先日富士見町へ仕事ででかけた。山際の道端で今まで見たこともなかった施設というか空間を見つけ、思わず写真に納めた。長方形のその穴は長辺が1メートル余、短辺は50センチ余といったところだろうか。窪みの深さは50センチほどのもので、ようは生ごみでも埋めようかという穴である。立て看板が無ければ目に留まることもなかったが、その穴の脇に立札が3枚立っていて、そのうちの1枚に「稗捨場」と書いてある。ほかの2枚も古さから見ると同じくらい年数を経ているが、文字は既に読み取れない。唯一文字がはっきりと残っていた「稗捨場」になるほどとは思ったが、我が家のあたりではこのようなものを見た記憶はない。それぞれの家で稗処理の場を考えていたとは思うが、共同の稗捨場など聞いたことがなかったのだ。こういう施設がよそにもあるのだろうか、と例のごとく検索してみるがほとんど事例はない。その中に「穂稗捨場」という単語が唯一現れた。平成5年に発行された『原村誌下巻』の目次一覧の中に見つけた。さっそく同書を所蔵している図書館に足を運んで調べてみると、記述はわずかであるが、その意図がはっきりした。次のように書かれている。

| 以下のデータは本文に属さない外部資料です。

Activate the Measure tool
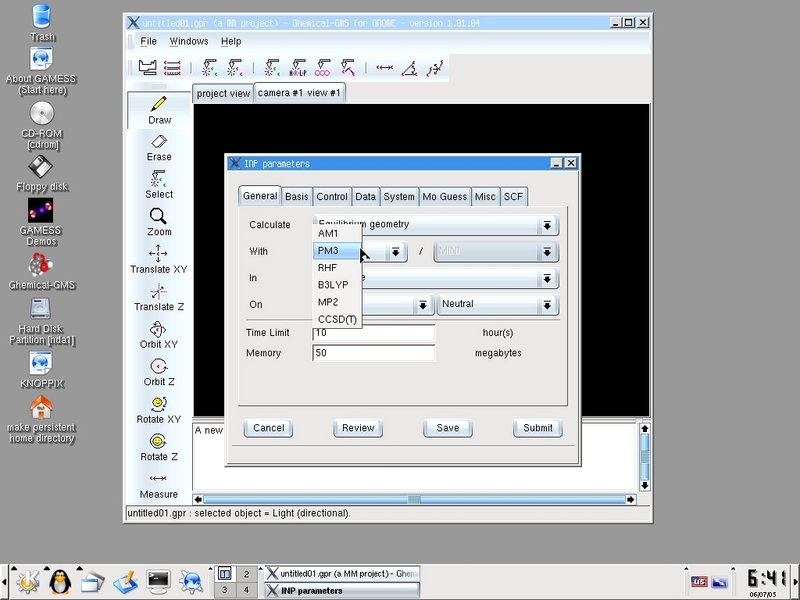 pyautogui.click(x=159, y=485)
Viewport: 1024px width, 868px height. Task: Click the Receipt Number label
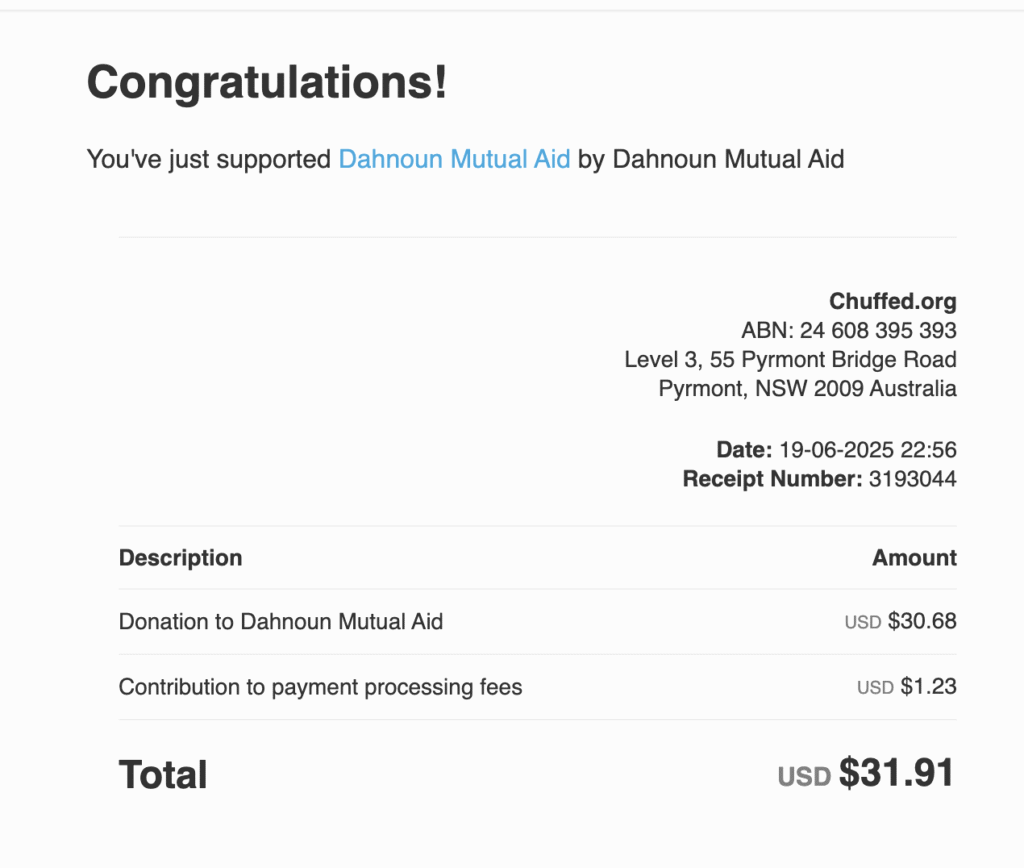(773, 479)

農道添いの三角地や区有地の一部分に、深さ四〇センチメートル幅六〇センチメートル長さ一・五ないし二メートルぐらいの穴を掘り、「穂稗捨場」の札を立てた。このような捨場は、明治時代より毎年一定場所に何カ所も作られた。水田から抜きとった穂稗はここに捨てられた。牛馬をもつ者には、とった穂稗を飼料にした者もいたので、捨場にはいくらも捨てられなかった。
記載されている『原村誌』の原村は、それこそ「稗捨場」を見た富士見町の隣の村である。この八ヶ岳の麓に広がる地域には、こういう施設が設けられていたということなのだろう。まさにこの記述通りの空間が富士見町で見ることができたわけである。穴の中には稗の姿はなかった。もともと稗を作った理由に、馬の餌として作ったというものがある。この記述にもあるように、捨て場にはそれほど捨てられなかったのかもしれない。それでも共同のこうした施設が作られたというのだから、それほど稗がたくさん生えてきたということなのだろう。
同じような場所が他にもあることがわかりありがたいです。なかなか諏訪の地を訪れる機会はないのですが、また探してみたいと思います。